WHAT TO WORK ON:
I need the lines from the one containing "This screenshot has height=442, width=1430." through the last line of the entries retyped exactly, with no pictures among them.

-----

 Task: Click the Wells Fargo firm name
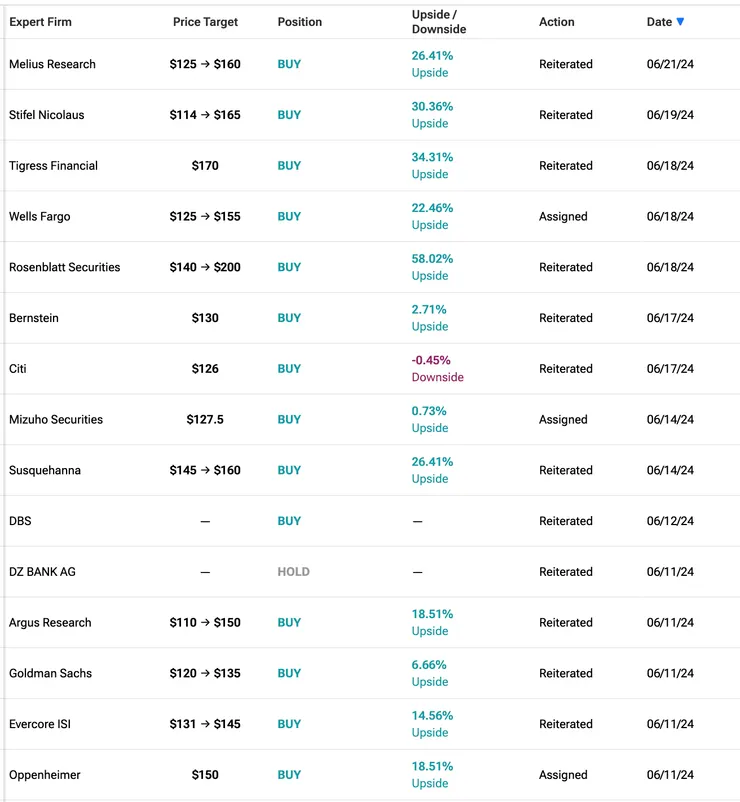tap(39, 216)
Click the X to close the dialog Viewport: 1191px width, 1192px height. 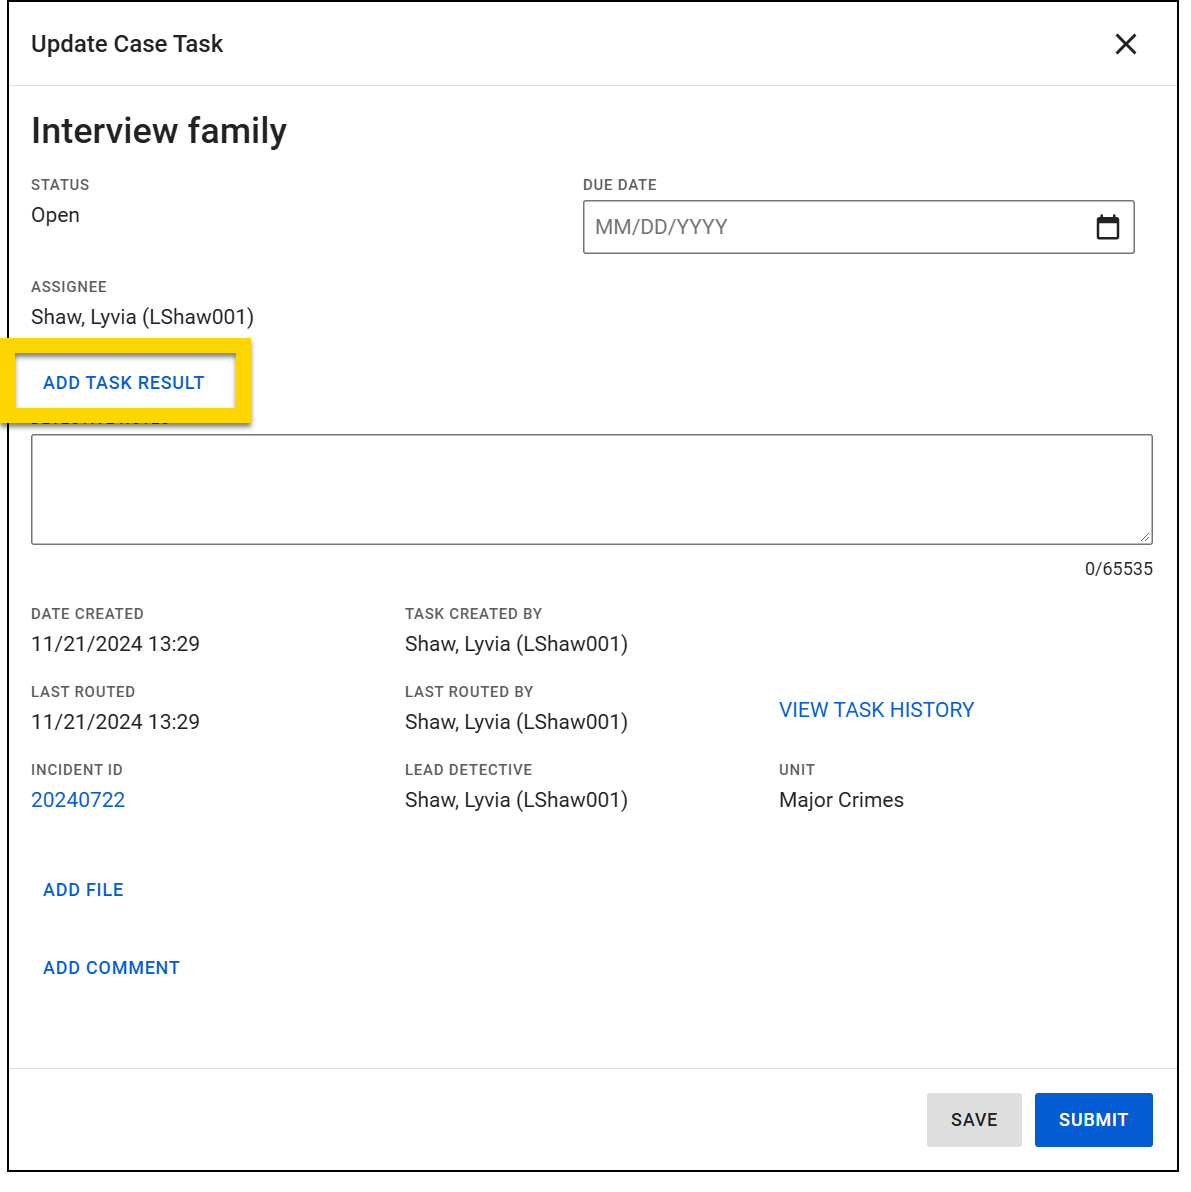1125,44
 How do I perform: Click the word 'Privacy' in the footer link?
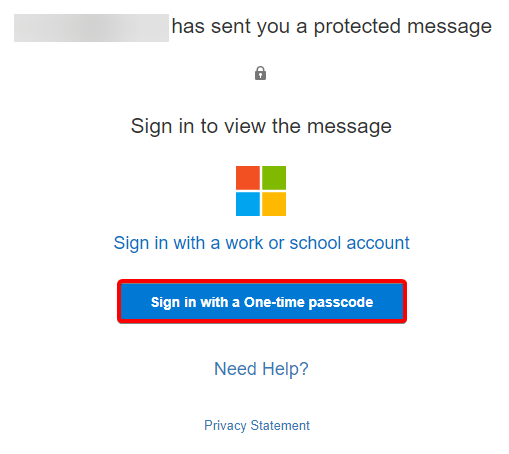[225, 426]
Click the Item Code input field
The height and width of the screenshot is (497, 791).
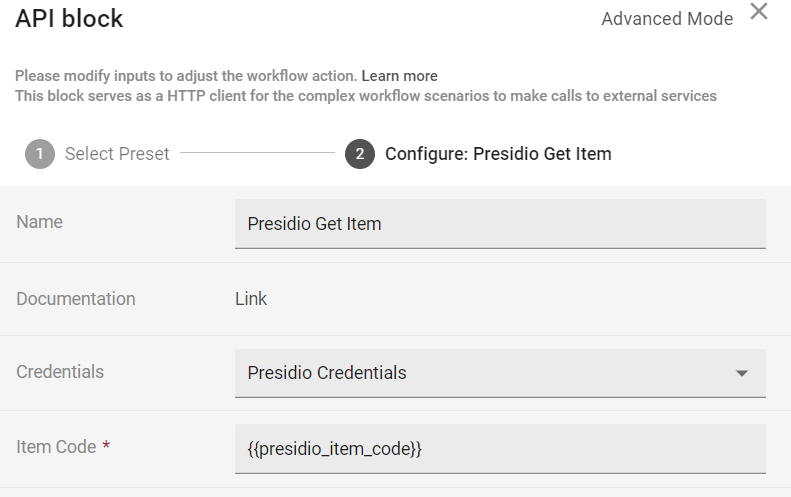[x=500, y=449]
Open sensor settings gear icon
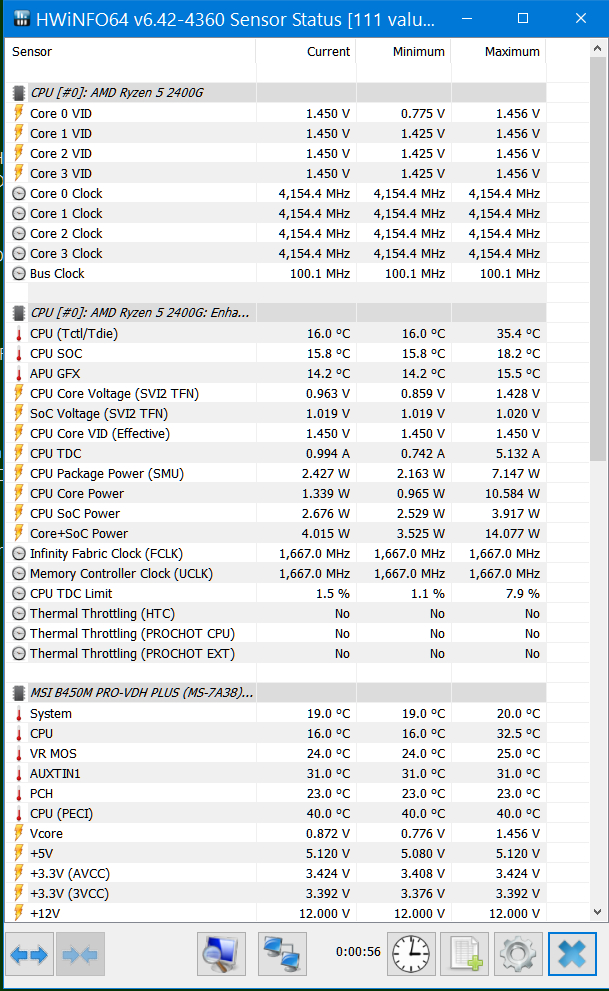Viewport: 609px width, 991px height. [519, 955]
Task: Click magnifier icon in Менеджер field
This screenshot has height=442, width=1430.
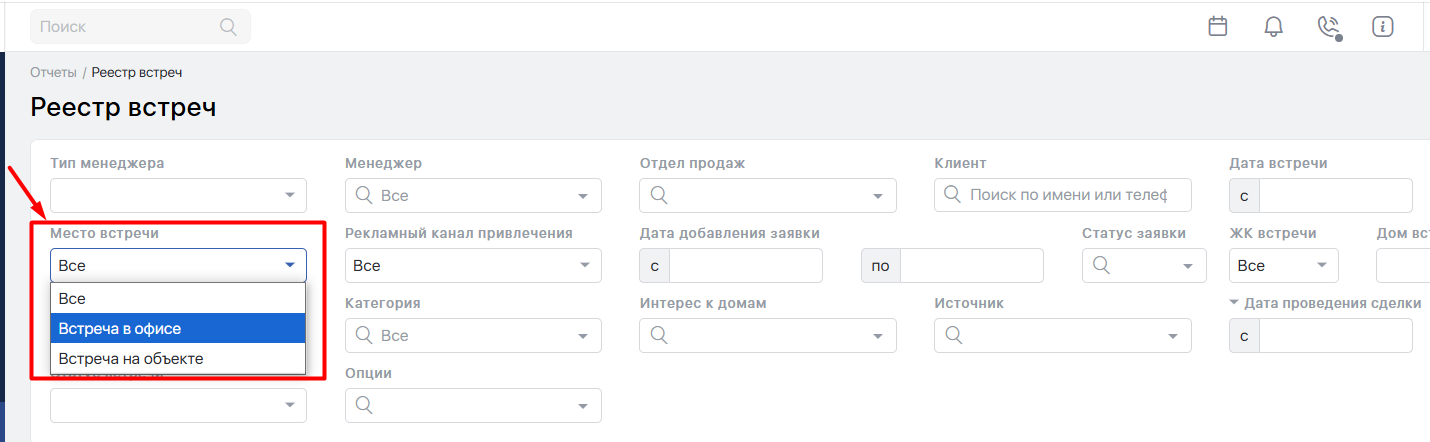Action: 363,196
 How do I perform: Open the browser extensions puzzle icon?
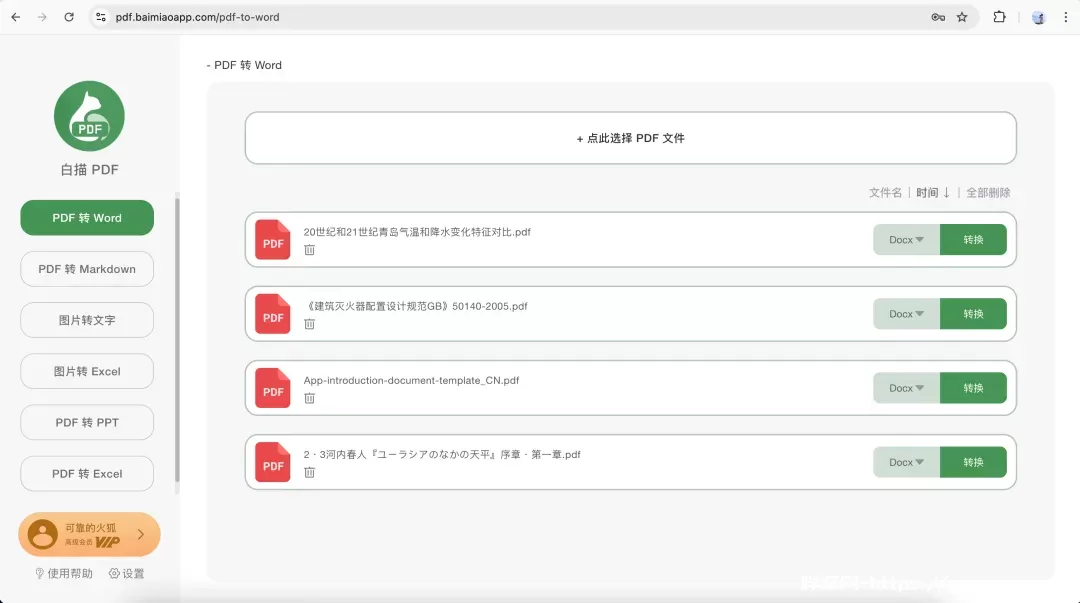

-----

YOUR RESPONSE:
This screenshot has height=442, width=1430.
Action: 363,196
 How do I perform: Open the browser extensions puzzle icon?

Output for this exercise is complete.